The oldest evidence of domesticated cats is almost 10,000 years old, around the 7500 BC on an island in Cyprus. The cute little pets that we have today in our homes are a direct subspecies of that cat, the Felis silvestris lybica, or the Near Eastern wildcat. The timeline falls well in place with humans developing agriculture and farming.
Cats were used to keep rodents away from crops and storage houses. At the very least, that had been their purpose in Africa and the Middle East. However, it appears that it was not the same in China. While today’s near 500 million cats are descendants from the wildcat, that was not the only species of cat in the world that was domesticated.
A team of researchers, led by Jean-Denis Vigne, the director of the French National Center for Scientific Research, analyzed a set of cat bones unearthed in the Chinese village of Quanhucun 15 years ago. The remains dated as far back as 5,300 years ago, but do not belong to the Near Eastern wildcat. They instead are much closer to the local leopard cat named Prionailurus bengalensis. That suggests that both species were domesticated, but separately.
By carefully analyzing the bones, they were able to prove that it belonged to an entirely different species and were not part of the common wildcat that was domesticated in other regions.
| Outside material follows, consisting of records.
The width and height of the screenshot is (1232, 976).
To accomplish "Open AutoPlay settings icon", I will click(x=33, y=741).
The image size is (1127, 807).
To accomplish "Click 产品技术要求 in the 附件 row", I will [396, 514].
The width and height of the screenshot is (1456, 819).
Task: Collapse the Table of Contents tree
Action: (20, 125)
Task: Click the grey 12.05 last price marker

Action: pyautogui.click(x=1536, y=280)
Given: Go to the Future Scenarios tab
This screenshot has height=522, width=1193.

They examined the size and shape of the bones, and eventually reached their conclusions that they were descendants from the Chinese leopard cat.
The confirmation of domestication was made through other traits found in the bones. For one, the cat was smaller than the wild leopard counterpart, which is a common sign of domestication. The bones were also found in a complete set, which indicates that the body was buried, not eaten by other animals in the wilderness. And there was a wear on its teeth that marks domestication. It hinted that the animal was, in fact, fed by humans.
According to Vigne, there were clear signs of “special treatment”. Their findings suggest that cats, as a species, were domesticated twice, at different times and in different regions. And while there are still leopard cats still found in parts of Asia, nearly all the domesticate cats in the world are descendants of the wildcat, as they were decisively the better pets.